**Reading text**

┌──

The Michigan Senate recently introduced legislation in an attempt to join several North American jurisdictions that have established clean fuel standards. The Michigan Clean Fuel Standard aims to reduce the average carbon intensity of transportation fuels sold and used in Michigan and incentivize investment in the production, distribution, and use of clean alternative fuels. Several other states are also advancing initiatives to establish clean fuel standards in a growing trend that will create new opportunities and business considerations for fuel producers and project developers.
Senate Bill 275 requires that, by the end of 2035, the carbon intensity of all transportation fuel produced or imported for use in Michigan be reduced to at least 25% below the baseline carbon intensity of all transportation fuel produced or imported for use in Michigan in 2019. California (2011), British Columbia (2011), Oregon (2016), Canada (2021), and Washington (2022) each employ similar reduction targets utilizing a past annual carbon intensity average as a baseline and a percentage reduction goal set for a specific future year. Each regime also utilizes credits that are generated by the production or distribution of clean fuel or other carbon reducing activities. In Michigan, businesses that produce fuels above the standard will receive credits that can be traded or sold, while fuel providers that produce fuel below the standard will be required to reduce the fuel’s carbon intensity below the standard or offset the deficit by purchasing credits.

└──

**Exercise**
Answer these questions about the clean fuel standard text.
(a) What is the number of the Senate bill that sets Michigan's reduction target?
(b) Which year serves as Michigan's baseline for carbon intensity?
(c) What two options do Michigan fuel providers that fall below the standard have?
The lines after this text are separate material and have nothing to do with it.

**Recorded information**

┌──

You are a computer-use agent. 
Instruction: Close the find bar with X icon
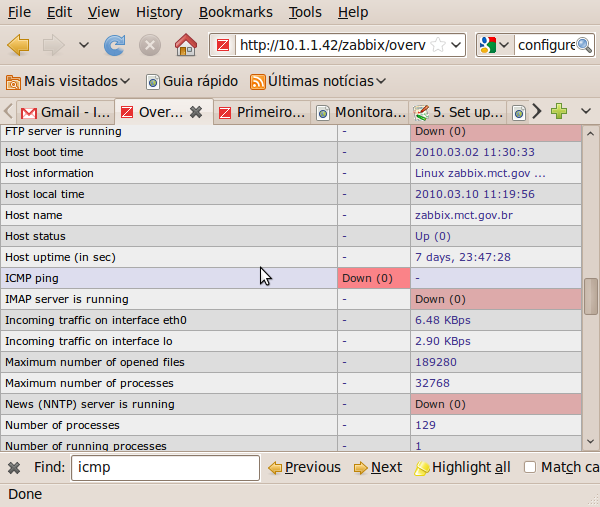14,468
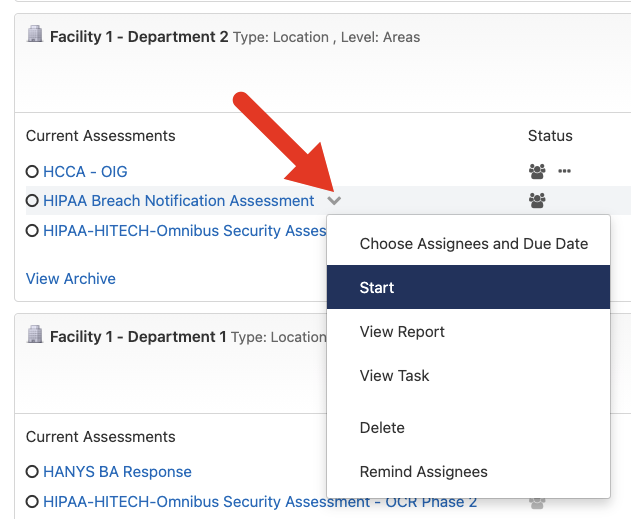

└──

**The completed task**
(a) Senate Bill 275.
(b) 2019.
(c) They must either reduce the fuel's carbon intensity below the standard or offset the deficit by purchasing credits.